England won the championship for the second consecutive season and in beating the other three nations won the Triple Crown for the second time.

This Championship was most notable for a dispute arising from the game between England and Scotland, when the winning English try was disputed by the Scottish. The teams disagreed with the interpretation of a knock-on law from which England's Richard Kingsley scored and Scotland were told to accept the decision, and their request for adjudication was denied by England. The bitter feelings caused by this situation resulted in the creation of the International Rugby Board in 1886, to create an accepted body of rules that all members would agree to.

==Table==

| Pos | Team | Pld | W | D | L | PF | PA | PD | Pts |
|---|---|---|---|---|---|---|---|---|---|
| 1 | England | 3 | 3 | 0 | 0 | 3 | 1 | +2 | 6 |
| 2 | Scotland | 3 | 2 | 0 | 1 | 3 | 1 | +2 | 4 |
| 3 | Wales | 3 | 1 | 0 | 2 | 2 | 2 | 0 | 2 |
| 4 | Ireland | 3 | 0 | 0 | 3 | 0 | 4 | −4 | 0 |

==Results==

===Scoring system===
The matches for this season were decided on goals scored. A goal was awarded for a successful conversion after a try, for a dropped goal or for a goal from mark. If a game was drawn, any unconverted tries were tallied to give a winner. If there was still no clear winner, the match was declared a draw.

== Matches ==

===England v Wales===

England: HB Tristram (Oxford University), CG Wade (Oxford University), CE Chapman (Cambridge University), WN Bolton (Blackheath), A Rotherham (Oxford University), HT Twynam (Richmond), JT Hunt (Manchester), CS Wooldridge (Blackheath), CJB Marriott (Cambridge University), Herbert Fuller (Cambridge University), EL Strong (Oxford University), WM Tatham (Oxford University), RSF Henderson (Blackheath), Charles Gurdon (Richmond), ET Gurdon (Richmond) capt.
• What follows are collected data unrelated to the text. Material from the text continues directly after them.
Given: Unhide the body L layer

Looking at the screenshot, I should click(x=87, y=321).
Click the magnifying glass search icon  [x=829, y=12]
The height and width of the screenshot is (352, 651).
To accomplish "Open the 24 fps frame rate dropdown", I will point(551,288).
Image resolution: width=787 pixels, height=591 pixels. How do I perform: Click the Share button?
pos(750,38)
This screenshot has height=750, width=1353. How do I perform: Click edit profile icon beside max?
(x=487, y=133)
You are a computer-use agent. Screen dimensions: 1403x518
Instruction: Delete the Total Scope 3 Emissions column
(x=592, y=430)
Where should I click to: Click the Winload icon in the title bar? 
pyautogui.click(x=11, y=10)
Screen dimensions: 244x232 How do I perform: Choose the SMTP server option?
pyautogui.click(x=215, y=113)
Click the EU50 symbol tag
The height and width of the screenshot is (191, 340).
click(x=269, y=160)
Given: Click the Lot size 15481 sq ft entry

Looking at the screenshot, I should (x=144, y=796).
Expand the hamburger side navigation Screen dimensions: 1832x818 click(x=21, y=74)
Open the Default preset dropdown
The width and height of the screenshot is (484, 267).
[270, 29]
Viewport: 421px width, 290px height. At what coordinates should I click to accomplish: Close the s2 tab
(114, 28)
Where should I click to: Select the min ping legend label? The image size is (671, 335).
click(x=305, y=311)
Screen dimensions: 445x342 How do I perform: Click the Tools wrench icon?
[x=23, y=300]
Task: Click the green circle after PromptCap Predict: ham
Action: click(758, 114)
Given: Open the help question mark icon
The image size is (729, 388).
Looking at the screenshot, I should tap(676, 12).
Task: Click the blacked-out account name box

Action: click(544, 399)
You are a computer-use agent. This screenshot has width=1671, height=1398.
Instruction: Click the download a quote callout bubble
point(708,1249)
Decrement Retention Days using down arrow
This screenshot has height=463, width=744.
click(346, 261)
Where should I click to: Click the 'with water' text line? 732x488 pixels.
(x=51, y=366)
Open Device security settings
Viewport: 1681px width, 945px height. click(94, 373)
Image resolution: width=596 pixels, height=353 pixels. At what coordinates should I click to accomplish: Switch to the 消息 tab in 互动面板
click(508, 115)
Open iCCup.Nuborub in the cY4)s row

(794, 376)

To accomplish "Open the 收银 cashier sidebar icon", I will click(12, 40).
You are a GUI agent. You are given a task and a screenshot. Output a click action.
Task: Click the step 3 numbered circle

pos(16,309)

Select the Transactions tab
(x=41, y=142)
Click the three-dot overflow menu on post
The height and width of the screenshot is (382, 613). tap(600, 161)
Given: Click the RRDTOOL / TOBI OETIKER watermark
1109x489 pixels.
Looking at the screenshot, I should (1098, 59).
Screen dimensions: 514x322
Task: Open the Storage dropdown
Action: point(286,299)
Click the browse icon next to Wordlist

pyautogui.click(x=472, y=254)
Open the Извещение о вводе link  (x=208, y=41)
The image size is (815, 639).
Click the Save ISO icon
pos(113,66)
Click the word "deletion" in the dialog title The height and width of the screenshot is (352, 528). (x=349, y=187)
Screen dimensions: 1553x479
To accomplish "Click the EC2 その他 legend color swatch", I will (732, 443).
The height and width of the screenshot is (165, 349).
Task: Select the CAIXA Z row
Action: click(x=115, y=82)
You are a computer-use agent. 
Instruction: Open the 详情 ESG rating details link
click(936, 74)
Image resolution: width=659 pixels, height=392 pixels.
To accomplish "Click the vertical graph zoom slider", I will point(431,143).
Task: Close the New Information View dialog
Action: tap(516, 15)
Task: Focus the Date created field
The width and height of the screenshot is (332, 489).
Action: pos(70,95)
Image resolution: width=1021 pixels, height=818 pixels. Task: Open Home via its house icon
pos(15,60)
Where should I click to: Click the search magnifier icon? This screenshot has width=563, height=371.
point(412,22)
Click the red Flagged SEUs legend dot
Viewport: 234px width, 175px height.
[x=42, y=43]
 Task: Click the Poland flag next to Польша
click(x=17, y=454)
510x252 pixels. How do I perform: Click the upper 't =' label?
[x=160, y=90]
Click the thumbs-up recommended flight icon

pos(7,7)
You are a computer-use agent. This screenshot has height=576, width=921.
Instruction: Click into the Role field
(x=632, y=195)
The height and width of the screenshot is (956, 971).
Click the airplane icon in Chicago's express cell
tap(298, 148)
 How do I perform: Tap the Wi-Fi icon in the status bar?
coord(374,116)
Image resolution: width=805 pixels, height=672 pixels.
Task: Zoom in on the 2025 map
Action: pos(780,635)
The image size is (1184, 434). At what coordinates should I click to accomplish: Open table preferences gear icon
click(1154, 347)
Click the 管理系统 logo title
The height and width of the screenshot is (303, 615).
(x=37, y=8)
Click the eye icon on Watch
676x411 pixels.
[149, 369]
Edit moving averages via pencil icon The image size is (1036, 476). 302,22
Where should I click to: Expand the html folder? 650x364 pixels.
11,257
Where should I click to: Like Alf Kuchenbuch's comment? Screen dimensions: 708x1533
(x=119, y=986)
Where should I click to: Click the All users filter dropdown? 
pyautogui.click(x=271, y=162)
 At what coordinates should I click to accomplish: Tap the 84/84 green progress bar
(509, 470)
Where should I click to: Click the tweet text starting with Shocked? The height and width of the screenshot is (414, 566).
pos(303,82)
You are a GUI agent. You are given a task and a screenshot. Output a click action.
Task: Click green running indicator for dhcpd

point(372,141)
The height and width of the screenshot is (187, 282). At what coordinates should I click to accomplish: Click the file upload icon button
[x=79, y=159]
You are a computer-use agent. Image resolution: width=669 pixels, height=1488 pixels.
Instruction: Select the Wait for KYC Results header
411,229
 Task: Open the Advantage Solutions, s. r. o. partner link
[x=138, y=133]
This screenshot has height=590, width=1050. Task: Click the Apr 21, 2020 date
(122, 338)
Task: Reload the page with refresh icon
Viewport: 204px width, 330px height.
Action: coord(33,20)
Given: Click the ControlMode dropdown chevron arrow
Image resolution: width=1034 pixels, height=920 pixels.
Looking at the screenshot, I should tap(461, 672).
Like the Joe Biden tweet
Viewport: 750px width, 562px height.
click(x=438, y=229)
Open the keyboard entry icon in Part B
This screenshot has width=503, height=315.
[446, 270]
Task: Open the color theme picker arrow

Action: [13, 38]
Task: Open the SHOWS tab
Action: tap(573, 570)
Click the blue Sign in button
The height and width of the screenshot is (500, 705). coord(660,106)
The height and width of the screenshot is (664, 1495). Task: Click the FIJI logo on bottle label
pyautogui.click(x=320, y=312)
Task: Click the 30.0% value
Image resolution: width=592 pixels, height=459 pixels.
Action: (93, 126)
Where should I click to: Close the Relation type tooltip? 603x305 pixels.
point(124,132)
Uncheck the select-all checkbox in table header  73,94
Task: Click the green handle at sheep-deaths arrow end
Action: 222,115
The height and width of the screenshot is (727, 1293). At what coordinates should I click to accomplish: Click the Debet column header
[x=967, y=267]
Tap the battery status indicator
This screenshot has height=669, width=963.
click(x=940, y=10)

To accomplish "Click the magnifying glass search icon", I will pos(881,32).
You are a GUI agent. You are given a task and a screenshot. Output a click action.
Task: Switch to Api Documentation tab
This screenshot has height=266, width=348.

Wales: Charles Lewis (Llandovery College), Charles Peter Allen (Oxford University), William Norton (Cardiff), Charles Taylor (Ruabon), Charlie Newman (Newport) capt., William Gwynn (Swansea), William David Phillips (Cardiff), John Sidney Smith (Cardiff), Joe Simpson (Cardiff) Tom Clapp (Newport), Bob Gould (Newport), Horace Lyne (Newport), Frederick Margrave (Llanelli), Fred Andrews (Swansea), George Morris (Swansea)

This game was the first rugby union international game to be played in Yorkshire and the third game between the two countries. Although Wales lost the game by two tries, the result was a vast improvement on their prior two meetings, with Wales scoring their first try against England. The try came from English-born Charles Peter Allen, and was converted by Charles Lewis who was also the vice-president of the Welsh Rugby Union. The English play was dominated by Wade and Bolton, continuing their strong play from the previous Championship; Wade scored a try while Rotherham's score was set up after a 75-yard run from Bolton.

----

===Wales v Scotland===

Wales: Charles Lewis (Llandovery College), Charles Peter Allen (Oxford University), William Norton (Cardiff), Charles Taylor (Ruabon), Charlie Newman (Newport) capt., William Gwynn (Swansea), William David Phillips (Cardiff), Thomas Baker Jones (Newport), Joe Simpson (Cardiff) Tom Clapp (Newport), Bob Gould (Newport), Horace Lyne (Newport), Frederick Margrave (Llanelli), Fred Andrews (Swansea), George Morris (Swansea)

Scotland: JP Veitch (Royal HSFP), Bill Maclagan (London Scottish) capt., DJ Macfarlan (London Scottish), George Campbell Lindsay (Fettesian-Lorettonians), Andrew Ramsay Don-Wauchope (Fettesian-Lorettonians), AGG Asher (Oxford University), T Ainslie (Edinburgh Inst FP), JB Brown (Glasgow Acads), John Jamieson (West of Scotland), R Maitland (Edinburgh Inst FP), William Peterkin (Edinburgh University), C Reid (Edinburgh Acads), D. Somerville (Edinburgh Inst FP), J Tod (Watsonians), WA Walls (Glasgow Acads)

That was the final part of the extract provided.